STORED DATA section start
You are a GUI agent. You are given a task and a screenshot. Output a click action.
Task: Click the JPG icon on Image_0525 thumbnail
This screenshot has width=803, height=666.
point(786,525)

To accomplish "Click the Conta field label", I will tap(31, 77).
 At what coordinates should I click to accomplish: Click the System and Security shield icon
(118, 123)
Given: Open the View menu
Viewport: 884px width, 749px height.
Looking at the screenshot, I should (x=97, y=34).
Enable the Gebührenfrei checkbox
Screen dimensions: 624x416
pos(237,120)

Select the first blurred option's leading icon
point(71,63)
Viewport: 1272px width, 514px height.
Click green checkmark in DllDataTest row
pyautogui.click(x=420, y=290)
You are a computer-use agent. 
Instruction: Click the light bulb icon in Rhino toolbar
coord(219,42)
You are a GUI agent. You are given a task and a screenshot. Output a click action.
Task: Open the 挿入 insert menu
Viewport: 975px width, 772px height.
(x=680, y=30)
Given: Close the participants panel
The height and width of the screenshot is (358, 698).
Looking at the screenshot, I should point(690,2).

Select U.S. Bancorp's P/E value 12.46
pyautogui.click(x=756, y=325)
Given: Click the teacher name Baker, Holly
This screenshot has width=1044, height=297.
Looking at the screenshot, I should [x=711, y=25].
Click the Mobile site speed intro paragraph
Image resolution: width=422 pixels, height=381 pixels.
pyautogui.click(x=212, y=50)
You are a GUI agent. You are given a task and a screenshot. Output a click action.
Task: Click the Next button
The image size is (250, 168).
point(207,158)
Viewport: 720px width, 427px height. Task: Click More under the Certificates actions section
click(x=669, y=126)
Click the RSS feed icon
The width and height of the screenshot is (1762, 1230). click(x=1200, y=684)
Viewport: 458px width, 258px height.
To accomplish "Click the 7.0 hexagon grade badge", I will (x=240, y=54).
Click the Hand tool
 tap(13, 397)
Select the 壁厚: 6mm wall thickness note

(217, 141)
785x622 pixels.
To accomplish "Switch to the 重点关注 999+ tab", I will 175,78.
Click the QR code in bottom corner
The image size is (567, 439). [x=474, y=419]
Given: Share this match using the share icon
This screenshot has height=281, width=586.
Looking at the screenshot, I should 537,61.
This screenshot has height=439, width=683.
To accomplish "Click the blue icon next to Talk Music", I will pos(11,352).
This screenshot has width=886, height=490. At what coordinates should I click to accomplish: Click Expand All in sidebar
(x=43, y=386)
STORED DATA section end
WHAT YOU HAVE TO DO => Where does the word "menu" appear in the records? Copy every line that holds it.

WRITTEN ANSWER =>
Given: Open the View menu
Task: Open the 挿入 insert menu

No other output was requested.